== Selected text ==
(begin)
Topics in 3D vision: Computing correspondences, stereo, structure from motion, simultaneous localization and mapping(SLAM), view synthesis, differentiable graphics, etc.

Focus: 3D shape prediction - Shape representations, shape comparison metrics, camera systems, coordinates, datasets, and an example of Mesh R-CNN.

@Credits: EECS 498.007 | Video Lecture: UM-CV

Personal work for the assignments of the course: github repo.

Notice on Usage and Attribution

These are personal class notes based on the University of Michigan EECS 498.008 / 598.008 course. They are intended solely for personal learning and academic discussion, with no commercial use.

For detailed information, please refer to the complete notice at the end of this document

Shape representations

Depth map

Depth map assigns a depth value to each pixel in the image. RGB-D image.

• Cannot caputure occluded regions. Data can be recorded directly for some types of 3D sensors.
• Task: Predicting Depth Maps
• Problem: Scale/Depth Ambiguity
• Solution: Use a loss function that is invariant to scale, e.g. log scale.

Surfacer Normals

This gives a vector giving the normal vector to the object in the world for that pixel. Ground-truth normals: 3 × H × W

Voxel grid

Represent a shape with a V × V × V grid of occupancies. Just like segmentation masks in Mask R-CNN, but in 3D.

• Conceptually simple
• High resolution to capture fine structures
• Scaling to high resolutions is nontrivial
• Processing Voxel Inputs: 3D Convolution similar
• Generating Voxel Shapes from 2D Images
  • 2D image -> 2D CNN -> FC -> 3D CNN -> Voxel grid
  • Problem: 3D Convolution is computationally expensive, also memory intensive. e.g. storing a 1024^3 voxel grid requires 4GB of memory.
  • Voxel Tubes 3D-R2N2: A Unified Approach for Single and Multi-view 3D Object Reconstruction, ECCV 2016: Final conv layer: V filters Interpret as a "tube" of voxel scores. Problem: loss of translation invariance in z direction.
  • Scaling Voxel Networks: Octree-based methods OctNet: Learning Deep 3D Representations at High Resolutions, ICCV 2017
  • Nested Shape Layers Matryoshka Networks: Predicting 3D Geometry via Nested Shape Layers, CVPR 2018

Implicit Surface

Learn a function to classify arbitrary 3D points as inside/outside the shape. Signed Distance Function (SDF) gives the Euclidean distance to the surface of the shape; sign gives inside/outside

Point cloud

A set of points in 3D space.

• (+) Can represent fine structures without huge numbers of points
• ( ) Requires new architectures, losses, etc
• (-) Doesn't explicitly represent the surface of the shape: extracting a mesh for rendering or other. Need postprocessing to transform into another format.
(end)
== Entries supplied ==
(begin)
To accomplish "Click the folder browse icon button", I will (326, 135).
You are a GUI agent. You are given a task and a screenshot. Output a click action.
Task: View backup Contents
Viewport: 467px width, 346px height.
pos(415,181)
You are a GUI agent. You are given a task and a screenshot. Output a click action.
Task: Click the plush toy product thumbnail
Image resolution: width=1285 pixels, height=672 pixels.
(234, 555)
(end)
(begin)
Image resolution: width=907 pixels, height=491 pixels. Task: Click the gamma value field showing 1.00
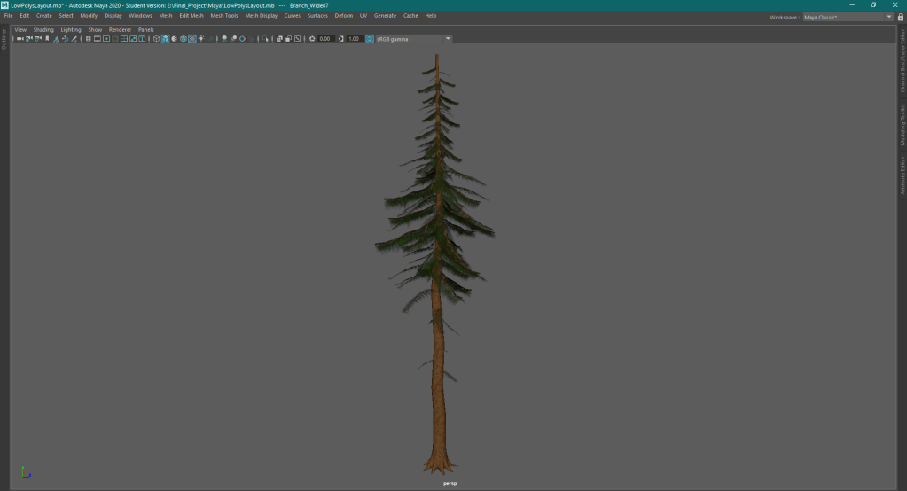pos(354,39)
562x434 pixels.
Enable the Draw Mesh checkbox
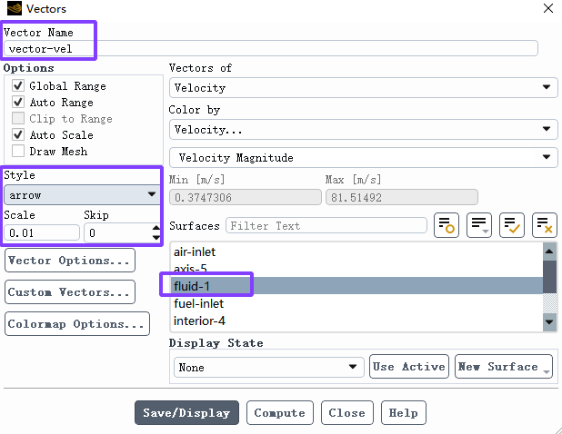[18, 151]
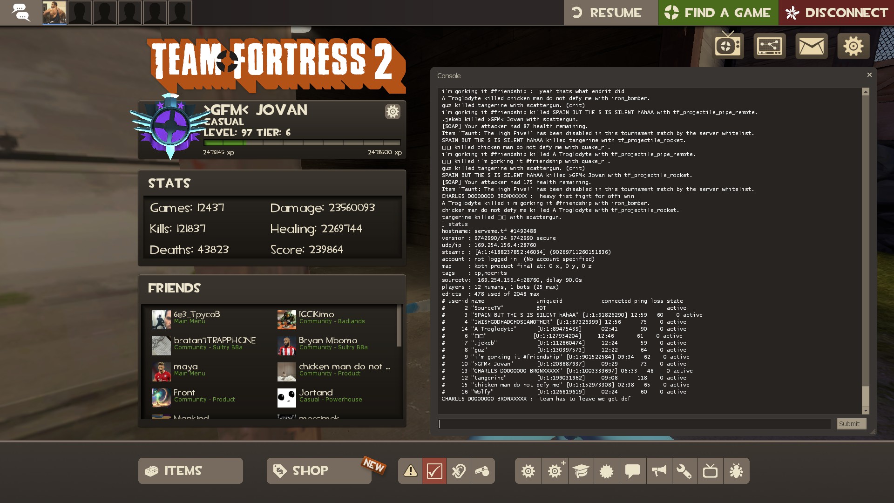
(end)
(begin)
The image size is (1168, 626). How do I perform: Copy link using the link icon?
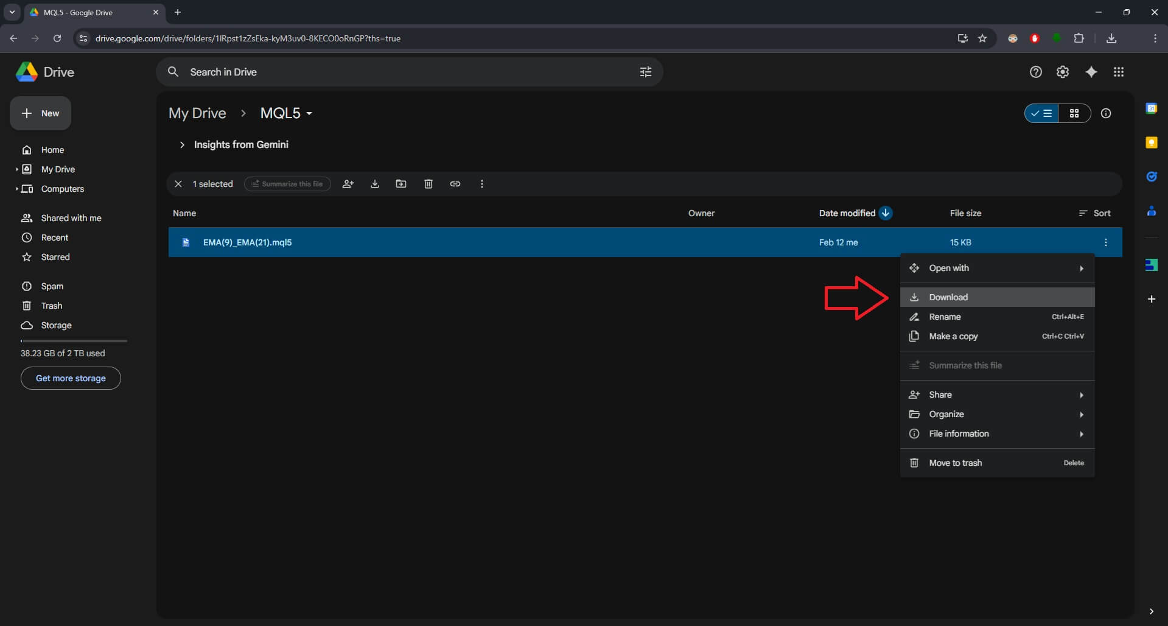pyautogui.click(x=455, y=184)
(end)
== Required task A ==
Answer these questions using the notes on 3D shape prediction.
(i) What dimensions are given for ground-truth normals?
(ii) How much memory does storing a 1024^3 voxel grid require?
(iii) What does the sign of a Signed Distance Function indicate?
== Required task B ==
Rewrite the part of the notes on 3D shape prediction that opens with the words containing "Represent a shape" and closes with "in z direction.", substituting "computationally costly" for "computationally expensive".
== Required task C ==
Extend the notes on 3D shape prediction with the section that follows their last line.

== Result A ==
(i) 3 × H × W
(ii) 4GB
(iii) Whether a point is inside or outside the shape

== Result B ==
Represent a shape with a V × V × V grid of occupancies. Just like segmentation masks in Mask R-CNN, but in 3D.

• Conceptually simple
• High resolution to capture fine structures
• Scaling to high resolutions is nontrivial
• Processing Voxel Inputs: 3D Convolution similar
• Generating Voxel Shapes from 2D Images
  • 2D image -> 2D CNN -> FC -> 3D CNN -> Voxel grid
  • Problem: 3D Convolution is computationally costly, also memory intensive. e.g. storing a 1024^3 voxel grid requires 4GB of memory.
  • Voxel Tubes 3D-R2N2: A Unified Approach for Single and Multi-view 3D Object Reconstruction, ECCV 2016: Final conv layer: V filters Interpret as a "tube" of voxel scores. Problem: loss of translation invariance in z direction.

== Result C ==
• Segmentation: PointNet PointNet, CVPR 2017
• Generating Pointcloud Outputs: A Point Set Generation Network for 3D Object Reconstruction from a Single Image, CVPR 2017
• Chamfer Distance: Measure the distance between two point clouds. $d_{CD}(X, Y) = \sum_{x \in X} \min_{y \in Y} \|x - y\|^2 + \sum_{y \in Y} \min_{x \in X} \|x - y\|^2$

Mesh

Triangle mesh:

• Vertices: Set of V points in 3D space
• Faces: Set of triangles over the Vertices
• (+) Standard representation for graphics
• (-) Requires new architectures of neural Networks

Pixel2Mesh Generating 3D Mesh Models from Single RGB Images, ECCV 2018

Key ideas:

1. idea 1 Iterative mesh refinement
   • Start from initial ellipsoid mesh network predicts offsets for each vertex repeat.
   • Predicting Triangle Meshes: Graph convolution
   • Input: Graph with a feature vector at each vertex.
   • Output: New feature vector for each vertex.
     • Graph Convolution: $h_v^{(l+1)} = \sigma \left( \sum_{u \in N(v)} \frac{1}{c_v} W^{(l)} h_u^{(l)} \right)$
2. idea 2: How to incorporate image information?
   • Aligned vertex features
   • For each vertex of the mesh, use camera information fo project onto image plane.
   • Use a bilinear interpolation to sample a CNN feature
3. Loss function
   • Prediction & Ground-truth is not unique, so we want our prediction to be invariant to the representation.
   • Loss: Chamfer distance between predicted samples and ground-truch samples.
   • GEOMetrics: Exploiting Geometric Structure for Graph-Encoded Objects, ICML 2019

Shape Comparison Metrics

IoU over 3D shapes

Chamfer distance

• Problem: Very sensitive to outliers

F1 Score

• Precision@t = fraction of predicted points within distance t of some ground-truth point.
• Recall@t = fraction of ground-truth points within distance t of some predicted point.
• What Do single-view 3D Reconstruction Networks Learn? CVPR 2019

Fig: F1 score

Camera Systems, Coordinates

Canonical Coordinates: Predict 3D shape in a canonical coordinate system(e.g. front of chair is +z) regardless of the viewpoint of the camera.

View Coordinates: Predict 3D shape aligned to the viewpoint of the camera.

Many papers predict in canonical coordinates - easier to load data. However, canonical view breaks the "principle of feature alignment": Predictions should be aligned to inputs.

Pixels, voxels and views: A study of shape representations for single view 3D object shape prediction, CVPR 2019

Idea: View-Centric Voxel Predictions

Datasets

3D Datasets: Object-centric. ShapeNet. ~50 categories, ~50k 3D CAD models.

Pix3D: Some papers train on ShapeNet and show qualitative results here, but use ground-truth segmentation masks. IKEA furniture aligned to ~17k images.

Example

Mesh R-CNN

Mesh R-CNN, ICCV 2019

Input: Single RGB image

Output: A set of detected objects for each object:

Mask R-CNN

• bbox
• category label
• instance segmentation

Mesh head

• 3d triangle mesh

Problem of Mesh deformation The topology is fixed by the inital mesh - All predictions are homomorphic to the initial mesh.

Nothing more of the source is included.